I had created the action committee five years before to make noise and draw attention to the unfairness women reporters all too often faced. We wanted to change the culture and be treated the way we deserved. We were doing the same job as our male counterparts, and yet even though we did excellent work and were often asked to go on staff—which was indeed a high honor—we were supposed to simply accept that we would always be paid less than half what our male counterparts received. Raises, we were told, were out of the question. The attitude of our all-male editors and bosses was that we should be grateful to be employed at all.

The famous newspaperwoman and suffragette Rheta Childe Dorr, who was one of our club members, had once said that her managing editor believed women were accidents in the industry, only to be tolerated.

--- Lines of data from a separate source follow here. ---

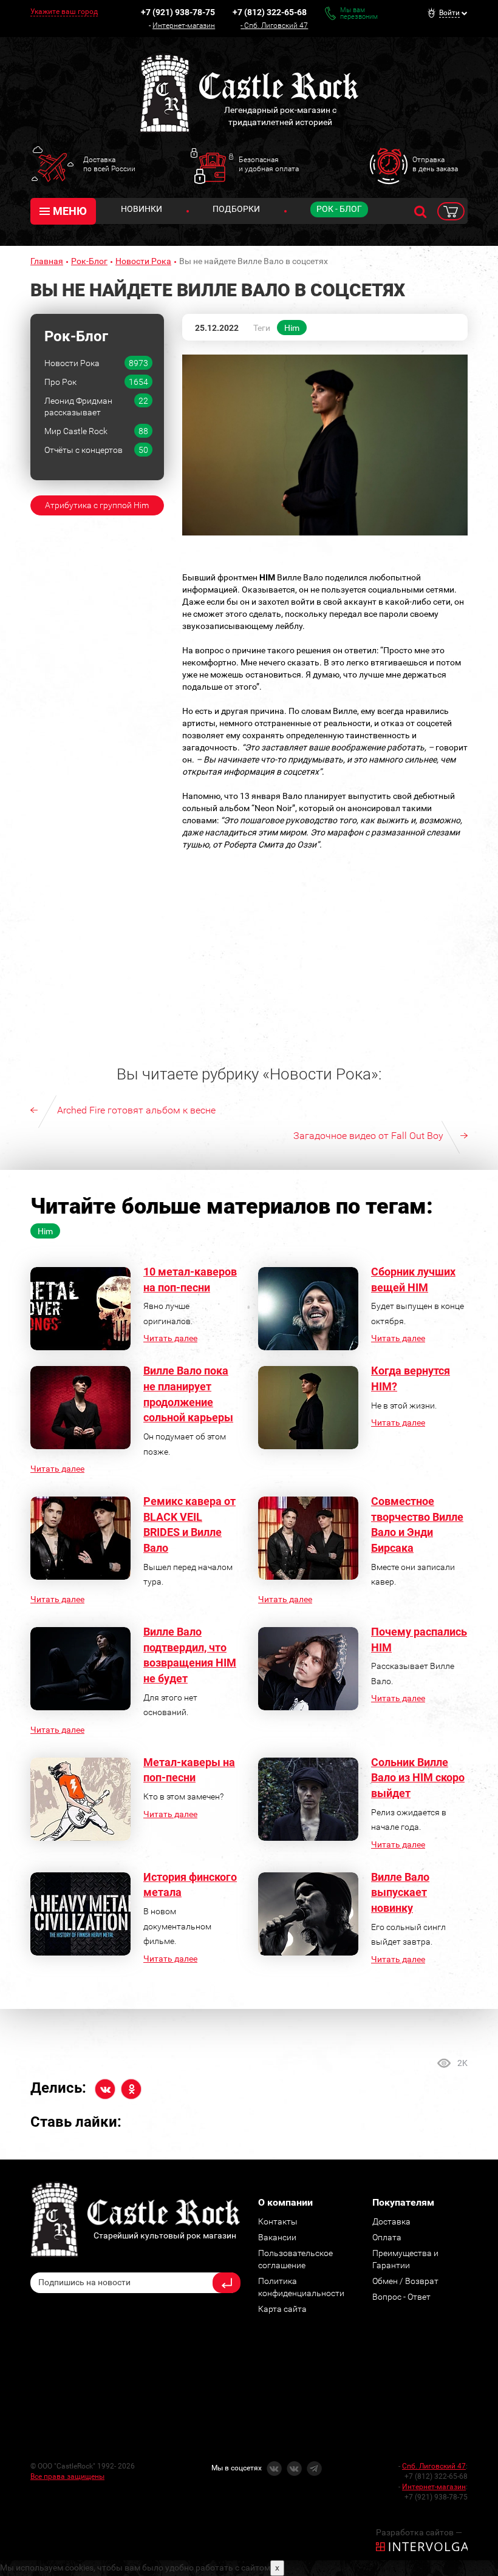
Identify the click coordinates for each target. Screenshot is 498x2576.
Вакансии (277, 2237)
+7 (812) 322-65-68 (270, 12)
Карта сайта (282, 2309)
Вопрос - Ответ (401, 2297)
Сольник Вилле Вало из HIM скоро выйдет (418, 1777)
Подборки (236, 209)
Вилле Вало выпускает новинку (400, 1892)
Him (291, 328)
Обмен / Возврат (405, 2281)
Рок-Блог (89, 261)
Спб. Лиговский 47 (276, 25)
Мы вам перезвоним (359, 13)
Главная (46, 261)
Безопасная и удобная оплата (269, 163)
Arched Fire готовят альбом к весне (136, 1110)
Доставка (391, 2221)
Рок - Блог (339, 209)
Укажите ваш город (64, 11)
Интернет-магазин (183, 25)
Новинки (141, 209)
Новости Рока (143, 261)
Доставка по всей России (109, 163)
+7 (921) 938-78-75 (178, 12)
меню (70, 211)
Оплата (386, 2237)
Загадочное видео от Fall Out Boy (368, 1135)
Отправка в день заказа (435, 163)
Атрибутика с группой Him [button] (97, 505)
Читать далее (170, 1338)
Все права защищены (67, 2476)
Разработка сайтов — (419, 2532)
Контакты (278, 2221)
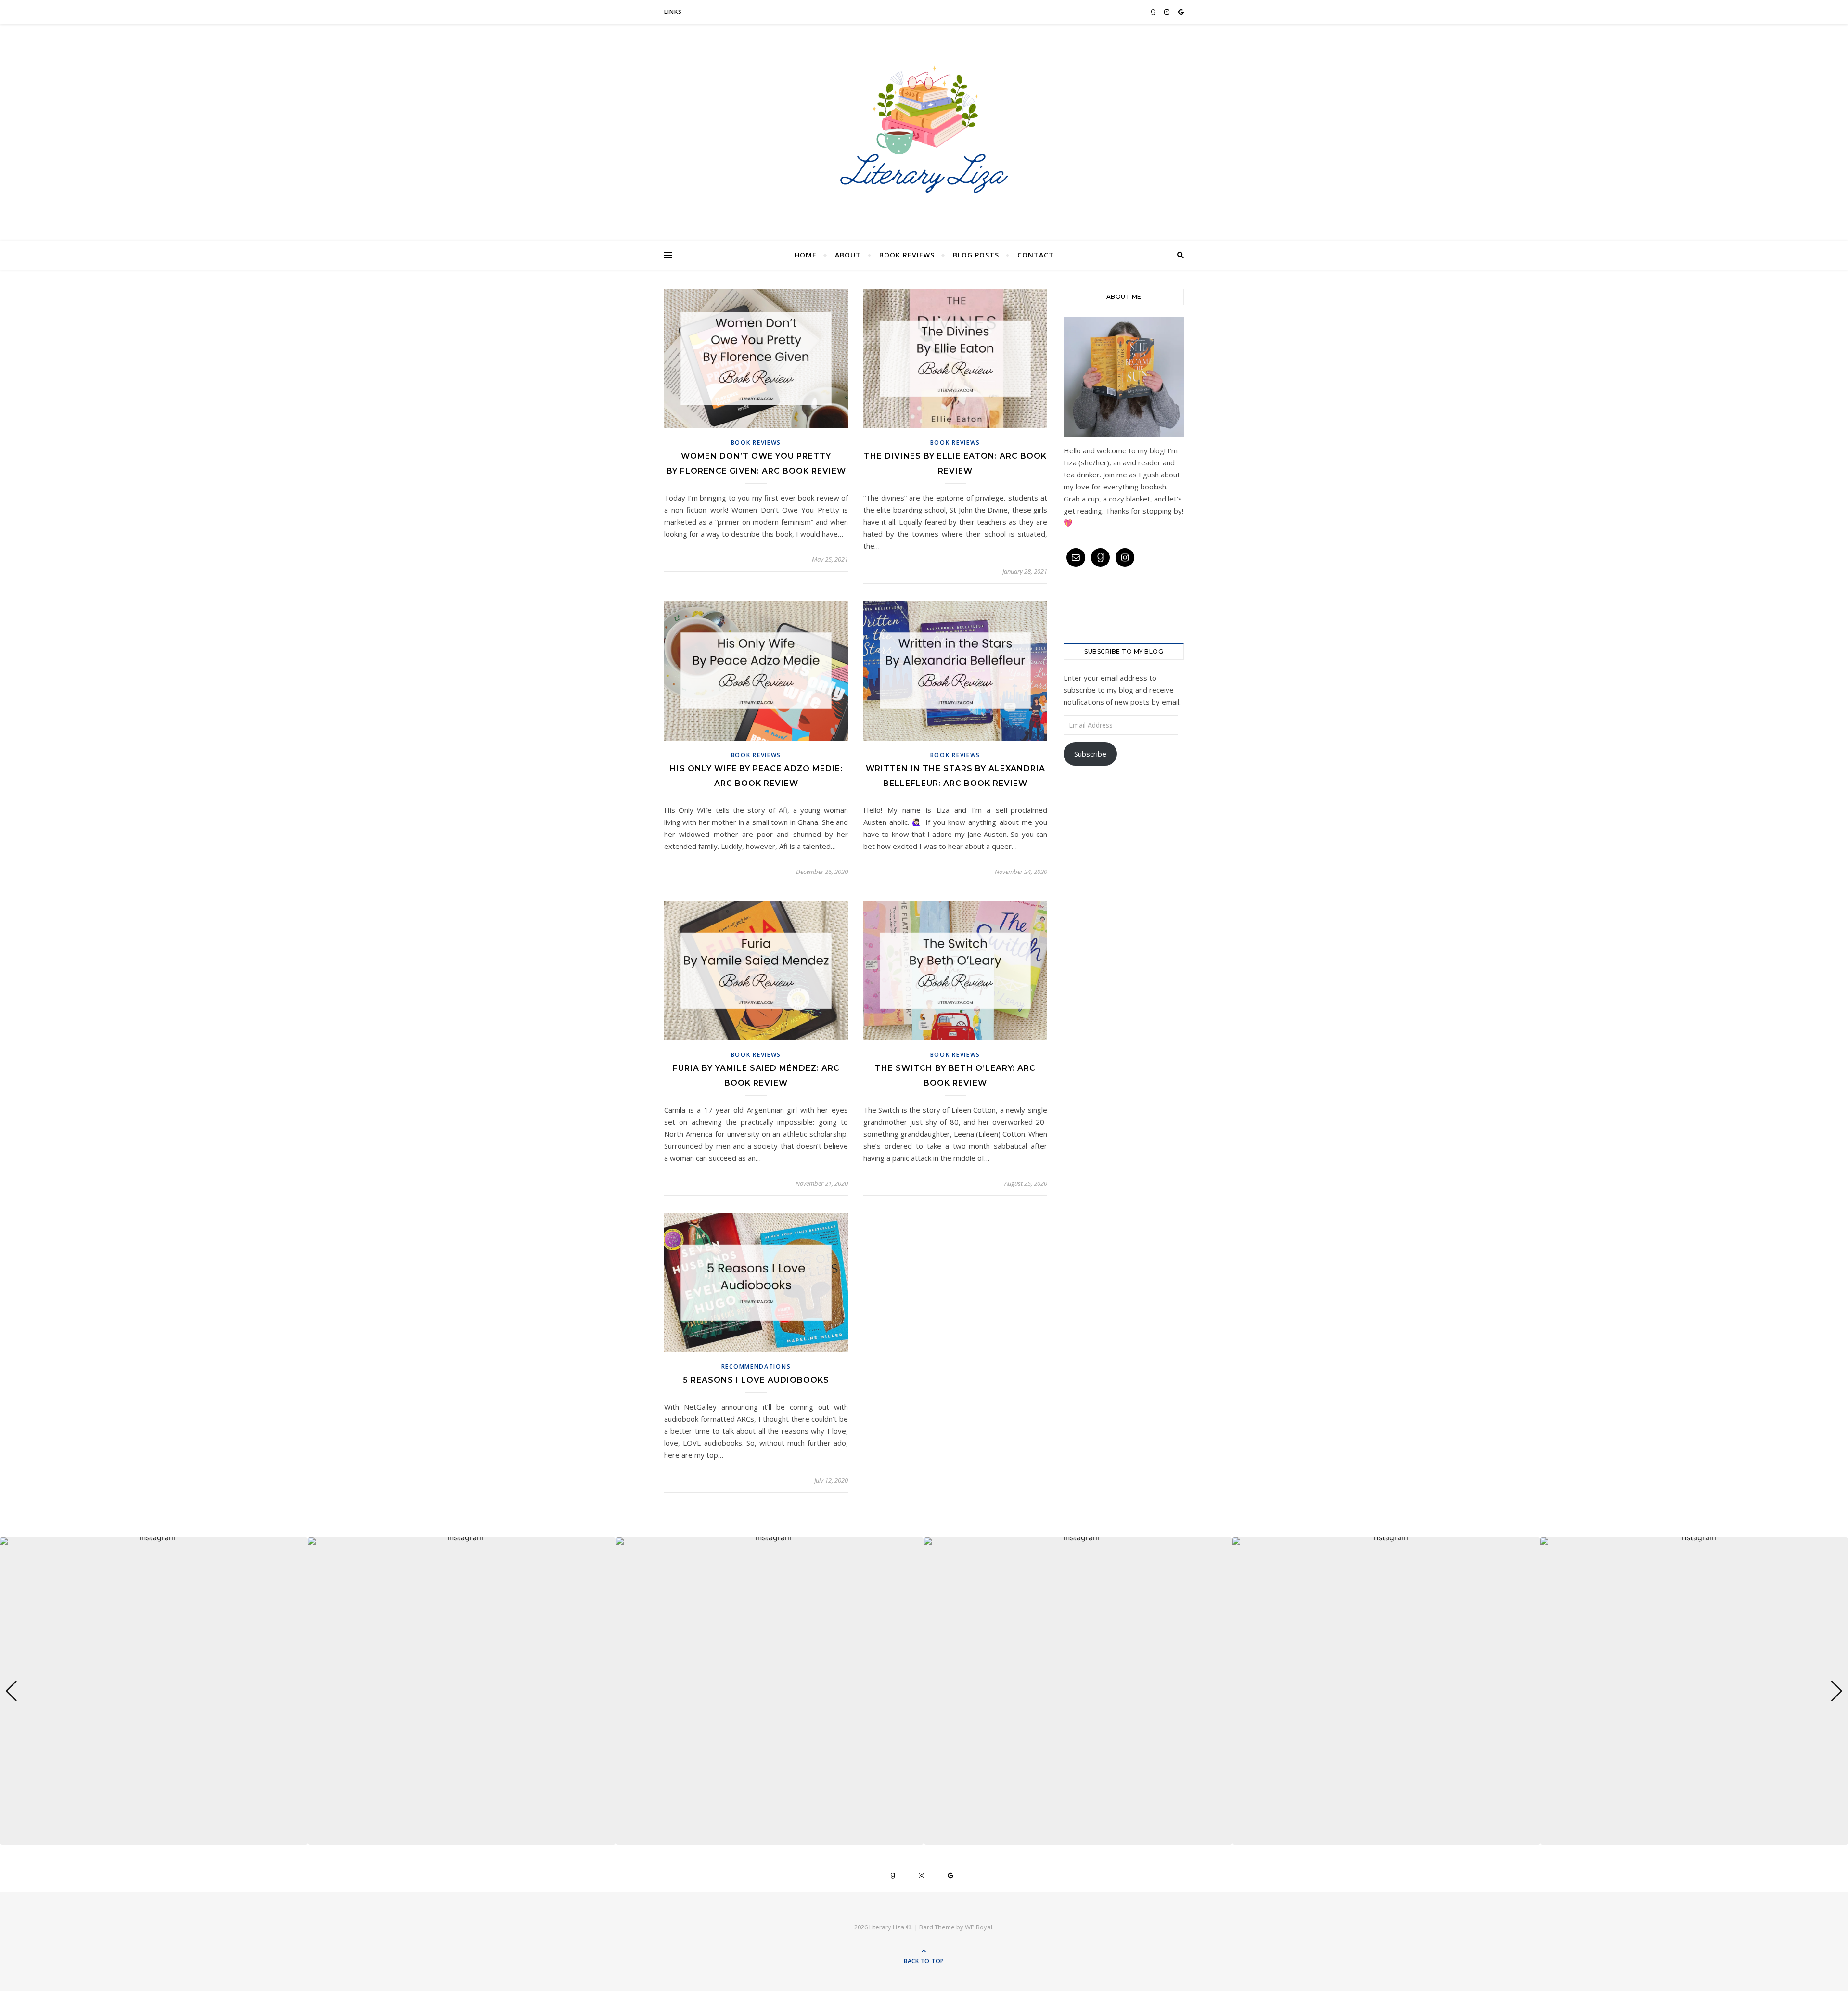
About (848, 254)
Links (673, 12)
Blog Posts (976, 254)
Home (806, 254)
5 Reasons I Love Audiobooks (756, 1380)
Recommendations (756, 1366)
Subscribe (1090, 753)
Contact (1035, 254)
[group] (154, 1691)
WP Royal (978, 1927)
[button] (924, 1838)
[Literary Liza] (924, 130)
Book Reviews (907, 254)
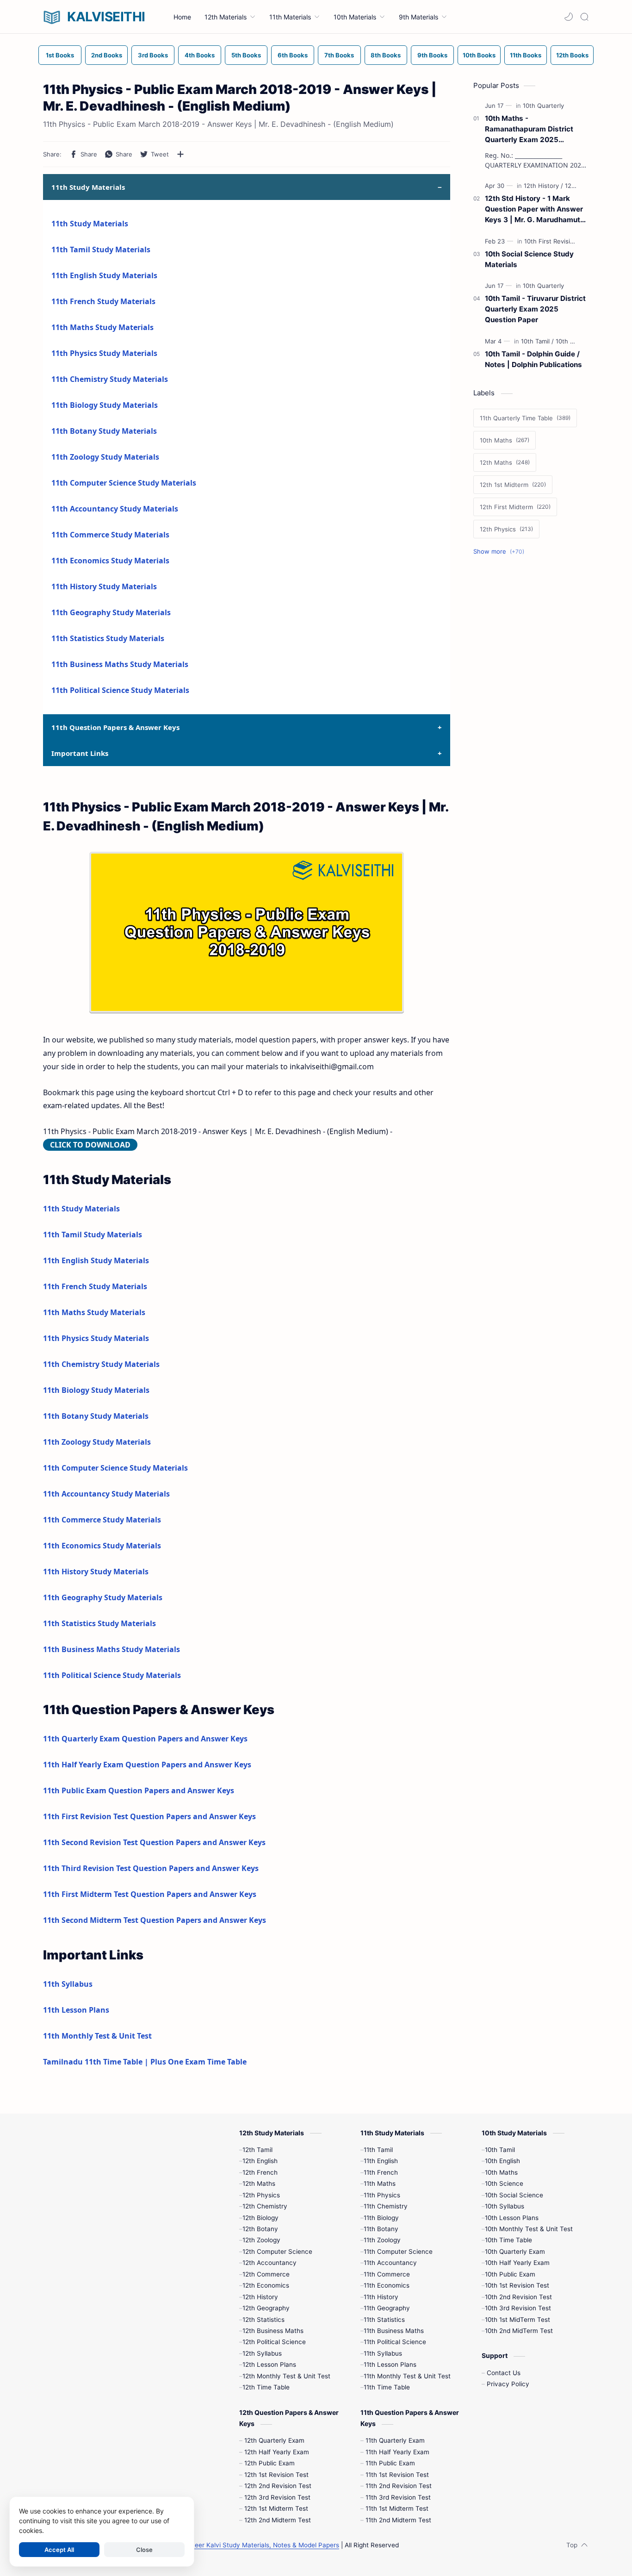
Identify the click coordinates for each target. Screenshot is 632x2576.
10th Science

Yes some women were capable of rising to the top and becoming editors, but only of the pages that dealt with society and fashion, romance, and female health. Not one newsroom was led by a woman. Not one crime beat or political section. Not one financial section.

I thought everything about our situation was unfair and absurd. But even though we’d been trying so hard, we hadn’t effected any change. Hell, Susan B. Anthony and Elizabeth Cady Stanton had begun fighting the battle for equal rights more than forty years before, and we still didn’t even have the vote.

My father had always taught me to speak up and encouraged my efforts at the press club. So in honor of him, I followed my friends up the steps.

“I’m not making any promises to get involved in whatever this is,” I said at the door.

“And we’re not asking you to,” Fanny said. “Just come in and listen.”

She opened the door, and we walked inside the club that had been started in 1889 by journalist Jenny June. Also known as Jane Cunningham Croly, she had started the organization out of her home in order to help female members of the press who were not invited to join male press clubs. Her vision was that together we would encourage unity, fellowship, and cooperation within our ranks for those who were engaged in similar pursuits. The club organized social projects, raised money for journalism scholarships, offered lectures, and planned social activities.